Simon O’Sullivan, a Professor of Art Theory and Practice at Goldsmiths College, University of London, writes about art as a way of producing alternative narratives and untimely images that speak back to their moment. His theory of ‘Untimely Art’ is particularly enlightening for contemporary work, which may look strange or out of place because the frameworks used to interpret it have not yet caught up. The artist may draw on references or methods that fall outside the field’s dominant language. But that otherworldliness is exactly why it’s needed. Over time, work that once seemed like a diversion would begin to function as inspiration and as a new way of imagining what is possible, like depositing a gift into the world and trusting people to act on its influence. No one can guarantee when that sedimentation takes place. Not even the artists themselves. But then it happens, and all of a sudden their work feels born for that exact moment. 

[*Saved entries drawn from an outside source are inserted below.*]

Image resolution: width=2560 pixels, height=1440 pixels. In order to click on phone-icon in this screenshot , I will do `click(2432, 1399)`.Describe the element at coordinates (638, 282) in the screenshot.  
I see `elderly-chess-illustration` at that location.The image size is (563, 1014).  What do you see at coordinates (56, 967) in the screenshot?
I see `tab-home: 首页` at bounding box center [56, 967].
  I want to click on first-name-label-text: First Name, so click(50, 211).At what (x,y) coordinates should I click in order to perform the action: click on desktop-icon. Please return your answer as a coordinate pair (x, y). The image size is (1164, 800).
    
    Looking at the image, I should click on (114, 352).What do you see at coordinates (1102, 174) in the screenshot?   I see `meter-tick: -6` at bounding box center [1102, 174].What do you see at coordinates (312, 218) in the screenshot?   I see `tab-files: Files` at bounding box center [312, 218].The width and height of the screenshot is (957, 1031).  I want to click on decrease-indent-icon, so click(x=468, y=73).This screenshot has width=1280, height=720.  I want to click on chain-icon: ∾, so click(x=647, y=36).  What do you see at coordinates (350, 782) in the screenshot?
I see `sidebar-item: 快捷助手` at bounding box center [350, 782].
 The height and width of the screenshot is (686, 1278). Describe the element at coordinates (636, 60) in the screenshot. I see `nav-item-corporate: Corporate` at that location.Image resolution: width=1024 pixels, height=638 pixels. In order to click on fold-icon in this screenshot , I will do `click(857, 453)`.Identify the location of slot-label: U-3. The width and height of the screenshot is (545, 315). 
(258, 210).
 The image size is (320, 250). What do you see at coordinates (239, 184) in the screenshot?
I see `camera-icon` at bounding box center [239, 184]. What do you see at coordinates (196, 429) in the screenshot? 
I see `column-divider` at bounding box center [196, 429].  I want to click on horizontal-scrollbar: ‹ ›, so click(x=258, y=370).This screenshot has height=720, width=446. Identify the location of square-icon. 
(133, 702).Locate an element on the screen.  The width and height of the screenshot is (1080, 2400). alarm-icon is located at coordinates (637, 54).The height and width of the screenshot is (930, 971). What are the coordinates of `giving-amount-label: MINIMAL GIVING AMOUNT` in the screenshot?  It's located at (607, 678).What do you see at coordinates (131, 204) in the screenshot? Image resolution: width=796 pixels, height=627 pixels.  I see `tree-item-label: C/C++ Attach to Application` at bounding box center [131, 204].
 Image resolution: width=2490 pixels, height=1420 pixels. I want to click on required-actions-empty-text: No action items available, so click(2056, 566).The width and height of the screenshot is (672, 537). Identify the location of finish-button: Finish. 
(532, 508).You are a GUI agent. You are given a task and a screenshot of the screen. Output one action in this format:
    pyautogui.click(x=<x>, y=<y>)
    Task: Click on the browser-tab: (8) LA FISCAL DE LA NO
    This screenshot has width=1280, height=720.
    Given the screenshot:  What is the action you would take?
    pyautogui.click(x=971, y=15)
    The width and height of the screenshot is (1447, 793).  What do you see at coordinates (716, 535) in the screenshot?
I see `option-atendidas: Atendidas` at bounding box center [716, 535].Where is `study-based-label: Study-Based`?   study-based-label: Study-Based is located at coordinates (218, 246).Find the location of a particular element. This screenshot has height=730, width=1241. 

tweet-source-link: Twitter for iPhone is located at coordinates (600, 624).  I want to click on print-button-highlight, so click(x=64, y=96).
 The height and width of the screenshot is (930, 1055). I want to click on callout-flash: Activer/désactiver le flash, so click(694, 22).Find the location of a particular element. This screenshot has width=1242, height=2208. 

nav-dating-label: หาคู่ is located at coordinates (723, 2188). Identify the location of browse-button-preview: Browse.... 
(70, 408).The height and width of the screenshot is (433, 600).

An example close to home is The Zaria Art Society, a group of students at what is now Ahmadu Bello University that included Uche Okeke, Demas Nwoko, Yusuf Grillo and Bruce Onobrakpeya. These artists rejected the Western curriculum of art education in 1958 and insisted on merging indigenous Igbo design with abstraction and surrealism. It was considered a radical departure at the time. But sure enough, the ideology was planted and artists who came after built directly on that language. Ladi Kwali did something similar in ceramics, bringing traditional Gwari techniques into a modern pottery training context on an unprecedented scale. Years later, her work remains a reference point for ceramic artists across the continent.

The concept of untimely art extends beyond visual arts. It simply describes any work of art that arrives before the world is ready and continues to find new meaning over time. George Orwell wrote 1984 in 1949, and it remains the first reference point for anyone trying to make sense of authoritarianism. We see it in music too. In the 1970s, the Lijadu Sisters were making music that nobody quite had a category for, blending psychedelic rock, apala, reggae, soul, and Afrobeat in a scene dominated by male artists such as their cousin,  Fela Anikulapo-Kuti. In 2024, Amaarae described them as the first Alté girls, claiming they helped build an ethos of how she wanted to operate as an African artist. Echoing this, Ayra Starr specifically sought women from that era who did significant work that was not discussed and found the sisters. Taiwo Lijadu, for her part, was never in doubt. Speaking at the 2024 reissue of their 1979 album Horizon Unlimited, she said the lyrics were “not only of today but also very futuristic.”

If one thing holds, it is that contemporary art remains a space for experimentation – at least in principle. Artists should follow the demands of the work itself, regardless of where it leads. In practice, that freedom is shaped by the same systems of visibility and value that determine what circulates. But experimentation remains possible, and within it new languages emerge.

Wana Udobang said something early in our conversation that struck a chord: Art belongs to all of us. Not collectors or galleries alone, not to the international markets, but to everyone who participates in its life. If that is true, then the responsibility for keeping the space open rests with all: artists, the curators shaping context, the institutions deciding what gets shown, and the audiences willing to encounter it on their own terms.  Mr Danfo, like the Lijadu sisters, Zaria Art Society and many other artists have shown that works challenging expectations will always exist. The question is whether the institutions and audience will be ready when it arrives.